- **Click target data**
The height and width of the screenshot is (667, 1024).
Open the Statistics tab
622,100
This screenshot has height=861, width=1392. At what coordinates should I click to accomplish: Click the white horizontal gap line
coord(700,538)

- **Required task**
Turn the lines above, from the one containing "This screenshot has" through the last, into a Markdown table with a Row column numbering them and a Line column holding each line, leaving out any blank lines.

- **Solution to this task**
| Row | Line |
|---|---|
| 1 | This screenshot has height=861, width=1392. At what coordinates should I click to accomplish: Click the white horizontal gap line |
| 2 | coord(700,538) |